Leaked NSA Memos Reveal More on Data Collection Procedures
By Katie Mullen – Edited by Michelle Sohn
Last weekend, the Guardian leaked two more National Security Agency (“NSA”) documents regarding the NSA’s recently uncovered surveillance program. The first document details procedures used to target “non-U.S. persons” believed to be located outside the United States. The second document describes minimization procedures the NSA uses in collecting data under Section 702 of the amended Foreign Intelligence Surveillance Act (“FISA”), 50 U.S.C. 1881 (2012).
The first memo explains that in the absence of information indicating that an individual is a U.S. person, the NSA may presume that someone reasonably believed to be abroad or whose location is unknown is a lawful target. The NSA examines three criteria to determine whether a target is a non-U.S. person overseas: (1) lead information that provides data about the target’s identity and the location of the facilities they use for communications, (2) information in the NSA’s databases indicating whether the person’s location is already known, and (3) technical analysis of the facility from which it intends to collect the information (e.g., IP addresses).
The second memo details the requirements for minimizing the retention of material that does not concern foreign intelligence. It dictates that the NSA must “destroy inadvertently acquired communications of or concerning a United States person at the earliest practical point” if they contain no foreign intelligence information or criminal evidence. The agency must destroy all materials of this kind within five years. Both memos, however, allow for temporary deviations from these procedures in the event of an immediate national security threat.
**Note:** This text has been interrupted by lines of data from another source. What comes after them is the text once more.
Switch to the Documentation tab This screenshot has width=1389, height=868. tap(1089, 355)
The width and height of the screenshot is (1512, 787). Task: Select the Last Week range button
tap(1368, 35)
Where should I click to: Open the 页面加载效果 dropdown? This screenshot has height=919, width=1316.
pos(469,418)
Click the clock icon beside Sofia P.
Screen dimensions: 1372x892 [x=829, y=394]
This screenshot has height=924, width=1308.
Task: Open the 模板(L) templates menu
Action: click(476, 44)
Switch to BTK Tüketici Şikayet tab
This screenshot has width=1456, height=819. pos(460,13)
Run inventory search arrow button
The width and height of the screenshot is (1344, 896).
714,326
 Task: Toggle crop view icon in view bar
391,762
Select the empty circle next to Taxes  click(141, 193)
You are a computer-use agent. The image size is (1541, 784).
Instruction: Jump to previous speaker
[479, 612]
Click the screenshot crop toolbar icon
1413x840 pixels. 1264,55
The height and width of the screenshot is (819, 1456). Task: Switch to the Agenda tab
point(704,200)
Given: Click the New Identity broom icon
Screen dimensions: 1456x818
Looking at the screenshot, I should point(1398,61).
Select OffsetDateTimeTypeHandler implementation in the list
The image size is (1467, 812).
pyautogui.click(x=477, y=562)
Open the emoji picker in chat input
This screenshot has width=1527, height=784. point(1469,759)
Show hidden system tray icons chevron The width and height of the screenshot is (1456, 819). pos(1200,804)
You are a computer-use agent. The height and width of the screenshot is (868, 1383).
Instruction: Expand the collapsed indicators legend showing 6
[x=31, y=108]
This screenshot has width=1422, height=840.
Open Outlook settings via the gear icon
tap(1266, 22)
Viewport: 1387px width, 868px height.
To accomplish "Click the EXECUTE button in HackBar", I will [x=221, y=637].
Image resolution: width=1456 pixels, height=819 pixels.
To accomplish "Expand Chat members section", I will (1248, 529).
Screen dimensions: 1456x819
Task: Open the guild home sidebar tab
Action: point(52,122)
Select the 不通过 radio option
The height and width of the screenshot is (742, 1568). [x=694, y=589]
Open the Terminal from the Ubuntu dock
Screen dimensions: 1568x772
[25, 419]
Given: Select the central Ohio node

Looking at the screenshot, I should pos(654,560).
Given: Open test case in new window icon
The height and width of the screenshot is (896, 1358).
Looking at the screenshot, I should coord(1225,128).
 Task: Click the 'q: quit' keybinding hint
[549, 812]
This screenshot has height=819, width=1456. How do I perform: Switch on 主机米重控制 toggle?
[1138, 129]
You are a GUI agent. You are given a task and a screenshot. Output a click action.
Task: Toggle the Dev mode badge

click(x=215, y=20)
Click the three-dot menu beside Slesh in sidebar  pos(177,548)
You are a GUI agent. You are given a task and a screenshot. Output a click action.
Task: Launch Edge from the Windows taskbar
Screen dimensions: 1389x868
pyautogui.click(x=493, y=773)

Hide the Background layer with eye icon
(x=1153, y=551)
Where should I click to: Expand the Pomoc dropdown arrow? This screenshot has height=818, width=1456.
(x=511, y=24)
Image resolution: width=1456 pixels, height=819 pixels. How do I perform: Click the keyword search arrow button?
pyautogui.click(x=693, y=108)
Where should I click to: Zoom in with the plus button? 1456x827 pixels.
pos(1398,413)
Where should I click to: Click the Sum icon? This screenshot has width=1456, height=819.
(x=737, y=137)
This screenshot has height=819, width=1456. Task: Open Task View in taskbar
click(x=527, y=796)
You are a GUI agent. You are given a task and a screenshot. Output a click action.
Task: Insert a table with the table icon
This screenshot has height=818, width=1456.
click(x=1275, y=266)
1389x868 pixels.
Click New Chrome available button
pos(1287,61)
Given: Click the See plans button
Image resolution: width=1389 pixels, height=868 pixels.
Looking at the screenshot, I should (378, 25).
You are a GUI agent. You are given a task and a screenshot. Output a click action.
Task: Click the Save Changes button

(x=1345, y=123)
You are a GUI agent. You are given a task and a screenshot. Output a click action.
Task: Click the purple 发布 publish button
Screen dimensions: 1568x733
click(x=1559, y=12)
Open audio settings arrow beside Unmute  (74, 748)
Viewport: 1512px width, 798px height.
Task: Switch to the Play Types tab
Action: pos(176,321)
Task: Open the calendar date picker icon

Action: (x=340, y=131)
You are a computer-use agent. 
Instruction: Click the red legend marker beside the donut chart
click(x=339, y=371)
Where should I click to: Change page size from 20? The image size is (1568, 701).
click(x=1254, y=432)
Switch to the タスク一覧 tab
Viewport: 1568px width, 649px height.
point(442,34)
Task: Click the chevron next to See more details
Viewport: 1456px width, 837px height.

In a post on Gizmodo, Tim Kurt Opsahl and Trevor Timm of the Electronic Frontier Foundation criticized the NSA procedures as “describ[ing] a process more intent on making sure it was not ‘intentional’ than ensuring Americans were not actually spied upon.” They also noted that using email encryption or Tor, a program that anonymizes users’ locations, could be grounds for surveillance under the NSA’s procedures, since individuals whose locations are unknown are presumed to be lawful targets. Further, they argued that the surveillance could cut through attorney-client privilege “like a hot knife through butter.” However, Mashable reported that “the NSA will immediately stop monitoring the communication between a person known to be under criminal indictment in the United States and their attorney representing them in that case.”
The Guardian also criticized the memos: “The broad scope of the court orders, and the nature of the procedures set out in the documents, appear to clash with assurances from President Obama and senior intelligence officials that the NSA could not access Americans’ call or email information without warrants.” The article also decried that the “discretion as to who is actually targeted under the NSA’s foreign surveillance powers lies directly with its own analysts, without recourse to courts or superiors — though a percentage of targeting decisions are reviewed by internal audit teams on a regular basis.” In addition, the Electronic Frontier Foundation reported that unless the procedures in the memos (which are dated July 28, 2009) are different from those that were in place by October 2011, the Foreign International Surveillance Court (“FISC”) has already in fact held the procedures as unconstitutional surveillance. Though the opinion of the court remains classified, the Office of the Director of National Intelligence conceded that FISC had once held that data collection conducted under these procedures violated the Fourth Amendment.